Rivers, like people, have the capacity to hold thousands of narratives in tension. One of those narratives—visible in the oil slick that caught fire—was the story of industrial development along its banks. Another was the story of inequality and corporate malfeasance. A third was the pride of belonging to, and defending, the life a place.
We care about what happens to rivers because we believe that their condition reflects something meaningful about ourselves and our communities. The story, the mythology, of that fire, on this river, set a blaze that’s still burning. Here we are, fifty years later, talking about it. And, not for nothing, the Cuyahoga is also a whole lot cleaner.
That’s the power of story. That’s the power of rivers.

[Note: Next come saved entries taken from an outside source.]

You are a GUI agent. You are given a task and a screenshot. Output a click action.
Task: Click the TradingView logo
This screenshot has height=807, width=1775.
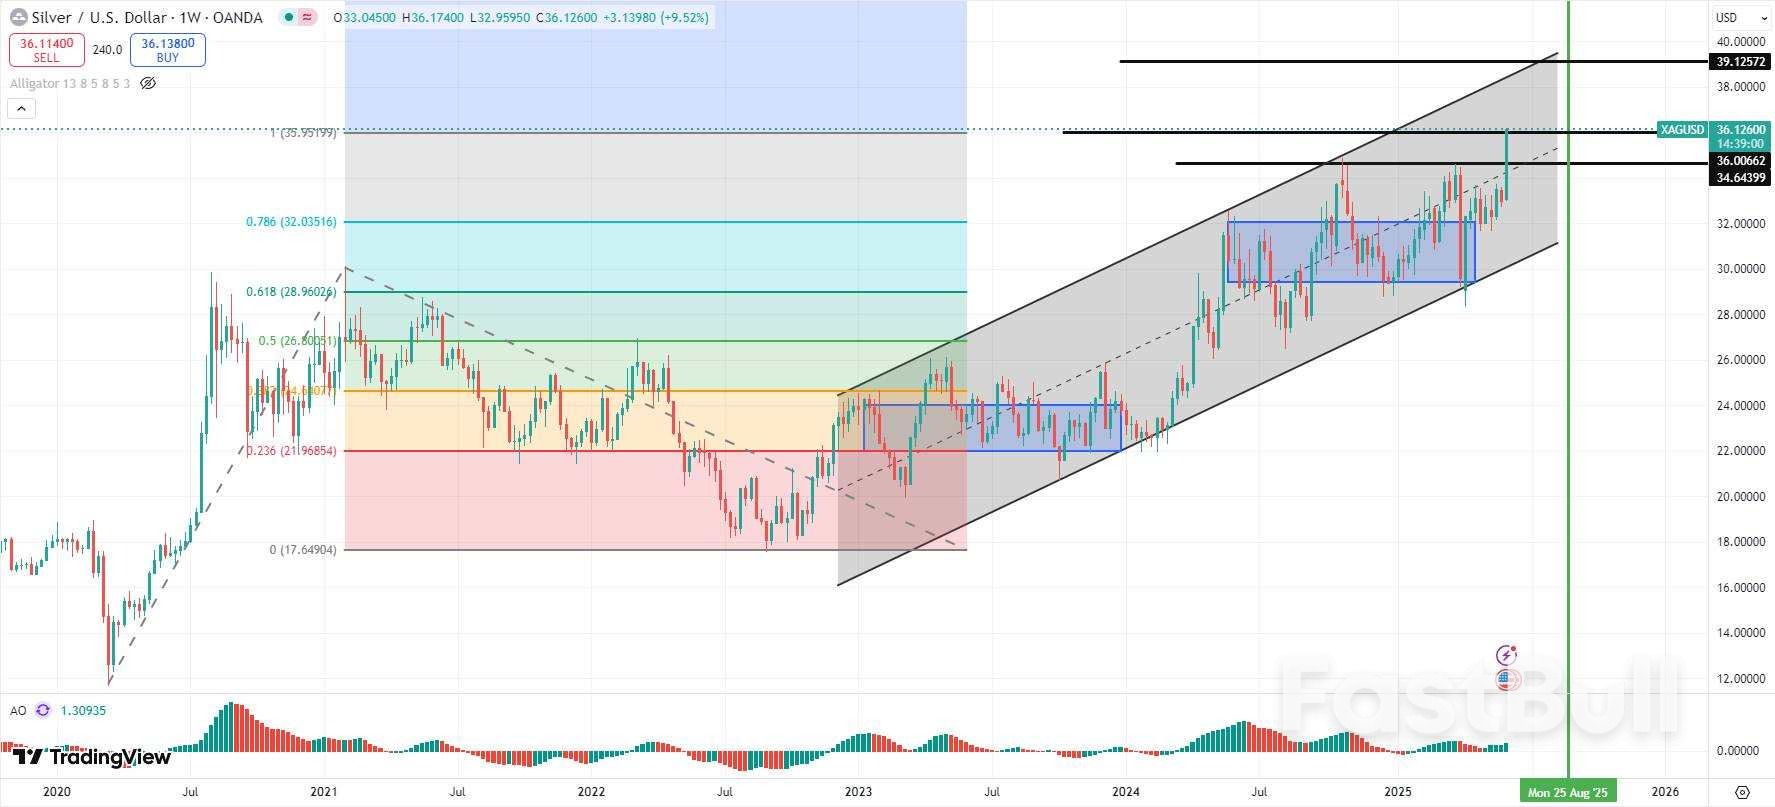[x=92, y=757]
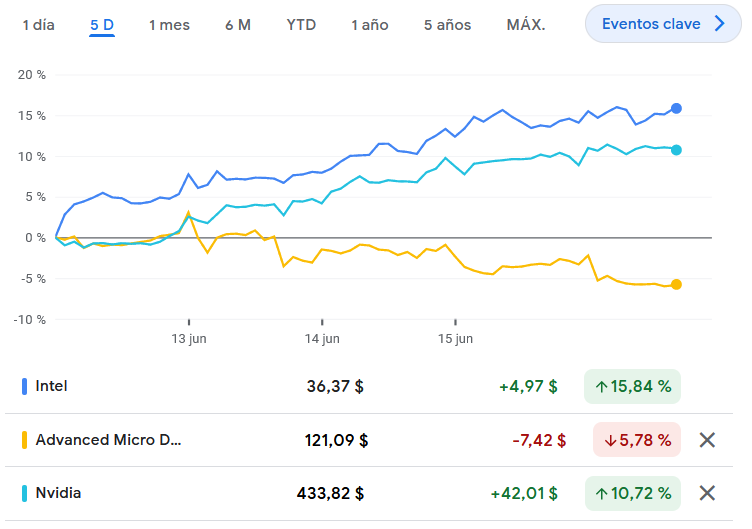Select the 1 día time range
The image size is (752, 529).
point(39,25)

When I talk with people about my trip down the Maumee, they often ask some variation of “So, what did you learn?” It’s not an easy question to answer. I learned the sound of ripples surfing bottom at the Maumee Overlook, and how cyanobacteria blooms across the surface of a body of water. I learned the terms and conditions of a watershed, and the consequences of eliminating a million-acre swamp. I learned a thousand other things, too, most of which I probably do not yet recognize.
The Maumee has become, for me, a way of understanding the history, culture, and ecology of this region. It has influenced and been influenced by, among other things, glacial formation, Native communities, European invasion and settlement, transformation of wetlands, agricultural development, industrialization and recreation. Studying the Maumee, I have come to better know my place—and my place within it.
My favorite river story is just nine words long. It’s the opening lines of the origin story of the Miami tribe, whose ancestral homelands include northeast Indiana and northwest Ohio:
“At first the Miamis came out of the water.”
Can you imagine a better story than that? Move over Hemingway; the Miami are the new gold standard for micro-stories.
Later, of course, white people rounded up the Miami at gunpoint and shipped them downriver, away from their homelands and the watersheds they loved, to reservations they didn’t out west. It happened like this all over the region. Here, where we’re standing, it happened—to the Wyandot, Huron, Shawnee and Delaware.
Like every story involving people and settlement, the story of the region is hope and love and belonging and violence and racism and industry—the good and bad—all mixed up together, tumbling downstream. The history of this place, like the history of all places, is the story of the flow of people and water. And it’s all right there, written across the surface of the rivers.
What I am trying to say is this: I wish I could interview the Cuyahoga. No disrespect to people. I like most of them, generally, and I am interested in hearing their stories. But rivers are older than everybody, and wiser, too. I want to ask the river: what do you know? I want to read the oral history of the region as told by the Cuyahoga.
But the truth is that rivers are already speaking. They do so not in sounds and syllables, but in movement and composition—theirs is a language more musical than literary, more physical than intellectual. We have to learn to listen.
The novelist Iain Sinclair has called rivers “ribbons of memory” in an age of cultural amnesia. In them we see a history of our tenure in this land, and a reflection of our character. The Cuyahoga, like the Maumee, is a long-standing member of the region, bearing in its course the accumulated wisdom of thousands of years. Maybe the river can teach us how to live in this world. It remembers, even as we forget.
*Portions of this talk first appeared in my book In the Watershed (Belt Publishing, 2017), and in another essay published in ACRES Quarterly.